2022 MSC Poster Contest Presentation: Functional Brain and Trigeminovascular Changes in Migraine Using a New Neuroimaging Approach: Functional Ultrasound Imaging (fUSI)
Title: Functional brain and trigeminovascular changes in migraine using a new neuroimaging approach: Functional ultrasound imaging (fUSI)
Presenter: Lauriane Delay, PhD, postdoc, Physics for Medicine Laboratory, INSERM, France
Methodology, findings and conclusions of the research
Migraine is a common chronic, neurovascular brain disorder characterized by recurring, often highly disabling attacks of severe headache, nausea, vomiting, photophobia, phonophobia and widespread tactile hypersensitivity. The pathophysiology of migraine is complex as it involves several clinical phases in which the physiopathology evolves and differs. The most accepted mechanisms include an alteration of brain excitability, intracranial arterial dilatation, and recurrent activation and sensitization of the trigemino-cervical complex.
In our study, we used functional ultrasound imaging (fUSI) as a unique neuroimaging approach, developed by my laboratory, ‘Physics for Medicine’. Thanks to the high sensitivity to cerebral blood volume (CBV) changes and its high spatial and temporal resolutions (100 µm and 10 Hz, respectively), this technique led to major breakthroughs in the field of neuroscience. Its high adaptability allows the study of evoked hemodynamic responses to external stimuli and functional connectivity in anesthetized and awake rodents. Due to the vascular nature of the signals measured with fUSI, it is a unique tool to study pathophysiology in models of migraine.
Due to a lack of comprehensive and widespread characterization of the cerebral hemodynamic changes and measures of brain network functional connectivity during the various phases of migraine attacks, we characterized the hemodynamic and functional changes (FC and functional responses to allodynic and visual stimuli) using fUSI in a preclinical model of migraine in rats induced by repeated injections of a nitric oxide donor (isosorbide dinitrate; ISDN). Facial mechanical threshold sensitivity was monitored using von Frey hair filaments before the model induction, 48 hours after the skull thinning and before the fUSI to confirm the manifestation of allodynia, the marker used widely to assess the migraine attack in the models.
Our first set of data validates the use of functional ultrasound imaging to explore hemodynamic changes and functional connectivity during migraine crisis induced by repeated systemic injection of a nitric oxide donor. ISDN-sensitive rats (4/7 rats) exhibited facial mechanical allodynia, and strong cerebral blood flow changes in several parts of the pain matrix (e.g., cingulate cortex, retrosplenial system, thalamus, somatosensory cortex), in the limbic system known to regulate the motivational or behavioral responses to pain, and in photophobia-associated cortical areas, immediately after the fifth injection of ISDN and 2h30 later. These results were not seen in ISDN non-sensitive control rats (2/7 rats). In the next experiment, we will compare males and females and assess the impact of migraine therapies on this dynamic. Following our recent publication describing a somatotopic functional activation of the trigeminal ganglion (TG) by orofacial stimuli, we will also investigate this key structure in trigeminal sensitivity using functional ultrasound localization microscopy (fULM) to capture changes at the micron-scale.
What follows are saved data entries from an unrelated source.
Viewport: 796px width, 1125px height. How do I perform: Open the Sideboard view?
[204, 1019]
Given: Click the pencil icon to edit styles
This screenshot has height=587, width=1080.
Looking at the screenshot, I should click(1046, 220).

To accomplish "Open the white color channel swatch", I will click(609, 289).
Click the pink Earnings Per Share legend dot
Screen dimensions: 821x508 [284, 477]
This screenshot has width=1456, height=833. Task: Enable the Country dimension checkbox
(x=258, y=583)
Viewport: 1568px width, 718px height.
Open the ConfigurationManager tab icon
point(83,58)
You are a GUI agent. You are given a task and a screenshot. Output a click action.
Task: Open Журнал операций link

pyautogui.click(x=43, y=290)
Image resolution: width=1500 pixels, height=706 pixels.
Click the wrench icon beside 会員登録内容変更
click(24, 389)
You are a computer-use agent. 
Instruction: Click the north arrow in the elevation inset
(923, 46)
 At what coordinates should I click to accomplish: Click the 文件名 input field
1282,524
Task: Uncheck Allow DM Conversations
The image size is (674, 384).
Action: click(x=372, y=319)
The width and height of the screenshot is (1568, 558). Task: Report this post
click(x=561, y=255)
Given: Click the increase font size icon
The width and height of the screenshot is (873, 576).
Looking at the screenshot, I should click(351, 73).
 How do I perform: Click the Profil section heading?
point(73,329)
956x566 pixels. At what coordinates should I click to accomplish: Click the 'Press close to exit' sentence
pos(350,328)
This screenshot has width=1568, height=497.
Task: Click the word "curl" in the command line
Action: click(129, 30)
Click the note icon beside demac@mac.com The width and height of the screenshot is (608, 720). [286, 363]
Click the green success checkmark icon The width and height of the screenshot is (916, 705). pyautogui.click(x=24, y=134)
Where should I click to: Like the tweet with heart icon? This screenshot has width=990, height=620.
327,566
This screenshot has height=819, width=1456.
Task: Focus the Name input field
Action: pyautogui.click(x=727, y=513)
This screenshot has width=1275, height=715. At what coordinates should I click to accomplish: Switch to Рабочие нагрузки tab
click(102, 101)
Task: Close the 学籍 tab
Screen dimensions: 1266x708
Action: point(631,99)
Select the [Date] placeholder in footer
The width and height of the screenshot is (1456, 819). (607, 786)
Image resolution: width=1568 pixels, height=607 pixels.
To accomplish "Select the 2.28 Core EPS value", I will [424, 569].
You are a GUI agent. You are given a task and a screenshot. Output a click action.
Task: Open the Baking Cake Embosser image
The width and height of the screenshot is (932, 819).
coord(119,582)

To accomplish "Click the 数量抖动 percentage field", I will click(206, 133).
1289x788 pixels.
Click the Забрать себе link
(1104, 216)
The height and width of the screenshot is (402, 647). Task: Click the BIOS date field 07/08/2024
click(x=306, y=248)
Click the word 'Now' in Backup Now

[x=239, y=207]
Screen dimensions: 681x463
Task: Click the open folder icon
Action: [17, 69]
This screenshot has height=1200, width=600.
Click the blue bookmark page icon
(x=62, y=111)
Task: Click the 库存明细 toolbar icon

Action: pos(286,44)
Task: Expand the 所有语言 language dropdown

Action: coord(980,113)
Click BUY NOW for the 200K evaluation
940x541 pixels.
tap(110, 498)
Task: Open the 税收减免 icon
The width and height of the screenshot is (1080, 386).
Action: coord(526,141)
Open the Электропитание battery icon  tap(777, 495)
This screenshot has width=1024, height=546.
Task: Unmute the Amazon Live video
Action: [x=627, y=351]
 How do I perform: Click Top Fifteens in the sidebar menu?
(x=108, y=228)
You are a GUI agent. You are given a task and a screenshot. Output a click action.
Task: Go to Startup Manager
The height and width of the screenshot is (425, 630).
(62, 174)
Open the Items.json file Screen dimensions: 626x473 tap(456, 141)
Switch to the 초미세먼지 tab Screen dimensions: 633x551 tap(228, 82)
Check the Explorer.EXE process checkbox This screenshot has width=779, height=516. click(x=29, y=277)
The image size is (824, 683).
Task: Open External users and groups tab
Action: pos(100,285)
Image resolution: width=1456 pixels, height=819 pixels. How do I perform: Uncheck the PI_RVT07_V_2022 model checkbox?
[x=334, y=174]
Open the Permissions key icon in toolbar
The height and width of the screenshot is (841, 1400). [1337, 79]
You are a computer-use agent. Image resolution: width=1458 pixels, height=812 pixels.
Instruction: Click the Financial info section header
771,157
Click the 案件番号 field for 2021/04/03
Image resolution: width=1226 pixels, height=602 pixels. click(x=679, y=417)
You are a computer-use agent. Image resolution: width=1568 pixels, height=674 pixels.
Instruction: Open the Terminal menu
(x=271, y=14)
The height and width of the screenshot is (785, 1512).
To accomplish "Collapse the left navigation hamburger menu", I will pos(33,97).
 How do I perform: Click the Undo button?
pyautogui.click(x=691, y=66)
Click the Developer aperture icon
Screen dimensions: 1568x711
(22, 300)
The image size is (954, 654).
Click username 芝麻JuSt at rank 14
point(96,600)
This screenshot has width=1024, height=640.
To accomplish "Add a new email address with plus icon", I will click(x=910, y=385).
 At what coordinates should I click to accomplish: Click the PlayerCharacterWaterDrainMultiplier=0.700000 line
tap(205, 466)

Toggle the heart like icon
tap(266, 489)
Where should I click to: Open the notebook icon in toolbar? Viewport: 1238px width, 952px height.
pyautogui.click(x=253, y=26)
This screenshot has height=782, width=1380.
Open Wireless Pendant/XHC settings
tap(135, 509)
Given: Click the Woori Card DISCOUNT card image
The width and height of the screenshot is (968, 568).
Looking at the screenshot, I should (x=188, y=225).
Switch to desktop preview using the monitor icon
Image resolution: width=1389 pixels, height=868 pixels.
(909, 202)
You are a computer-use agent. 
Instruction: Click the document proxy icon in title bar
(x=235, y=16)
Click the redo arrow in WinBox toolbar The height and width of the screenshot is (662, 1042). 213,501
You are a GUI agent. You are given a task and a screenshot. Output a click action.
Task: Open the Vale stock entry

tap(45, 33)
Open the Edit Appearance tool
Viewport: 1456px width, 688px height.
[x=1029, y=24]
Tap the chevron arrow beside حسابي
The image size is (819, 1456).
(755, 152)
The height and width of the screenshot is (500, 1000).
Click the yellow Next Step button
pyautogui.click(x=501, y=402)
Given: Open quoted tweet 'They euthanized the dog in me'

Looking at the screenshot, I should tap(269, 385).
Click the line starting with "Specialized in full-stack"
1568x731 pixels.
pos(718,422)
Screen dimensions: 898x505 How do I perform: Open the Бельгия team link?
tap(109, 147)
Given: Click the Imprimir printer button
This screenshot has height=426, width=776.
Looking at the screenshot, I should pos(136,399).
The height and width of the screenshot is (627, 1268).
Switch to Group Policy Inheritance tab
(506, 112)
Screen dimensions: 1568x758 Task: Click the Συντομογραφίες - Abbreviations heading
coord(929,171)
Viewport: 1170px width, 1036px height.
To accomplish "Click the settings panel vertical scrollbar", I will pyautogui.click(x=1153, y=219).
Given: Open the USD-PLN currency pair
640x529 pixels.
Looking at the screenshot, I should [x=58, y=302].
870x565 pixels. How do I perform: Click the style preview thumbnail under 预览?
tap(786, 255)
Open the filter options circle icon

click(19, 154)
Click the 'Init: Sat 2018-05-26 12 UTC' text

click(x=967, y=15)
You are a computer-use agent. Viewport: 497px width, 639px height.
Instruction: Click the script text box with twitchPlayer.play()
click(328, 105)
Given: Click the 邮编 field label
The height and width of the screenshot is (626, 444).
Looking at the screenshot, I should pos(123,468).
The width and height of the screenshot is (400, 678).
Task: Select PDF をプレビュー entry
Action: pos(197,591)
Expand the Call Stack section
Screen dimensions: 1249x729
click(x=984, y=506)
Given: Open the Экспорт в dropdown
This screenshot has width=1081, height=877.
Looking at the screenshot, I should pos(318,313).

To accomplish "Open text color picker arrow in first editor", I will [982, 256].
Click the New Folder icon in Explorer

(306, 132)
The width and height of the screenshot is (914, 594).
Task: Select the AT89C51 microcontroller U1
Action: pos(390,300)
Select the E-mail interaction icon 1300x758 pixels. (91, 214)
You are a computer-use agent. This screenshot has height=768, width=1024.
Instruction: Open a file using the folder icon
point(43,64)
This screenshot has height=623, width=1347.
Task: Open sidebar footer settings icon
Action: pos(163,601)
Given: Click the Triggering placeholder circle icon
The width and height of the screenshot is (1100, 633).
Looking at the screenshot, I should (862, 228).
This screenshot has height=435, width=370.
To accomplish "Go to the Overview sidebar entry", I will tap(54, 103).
Implications of the research for understanding migraine and/or its comorbidities
Functional ultrasound imaging is transforming the field of neuroimaging, providing a unique technology that is portable, easy-to-use, and cost-efficient to visualize cerebral activity and trigeminovascular system activity at high spatio-temporal sensitivity (100 µm and 10 Hz, respectively); an alternative to fMRI. In preclinical research, this technique offers an incredible advantage because it can be used in anesthetized or awake (head-fixed or freely-moving) small animals. My research has implications for understanding migraine disease by exploring the hemodynamic cerebral changes and functional connectivity before, during, and after migraine crisis, enabling the study of a potential sexual dimorphism and the impact of antimigraine therapies on this dynamic. We are also assessing comorbidity-related cerebral changes, especially the functional responses to mechanical stimulation (allodynia) and visual stimulation (photophobia).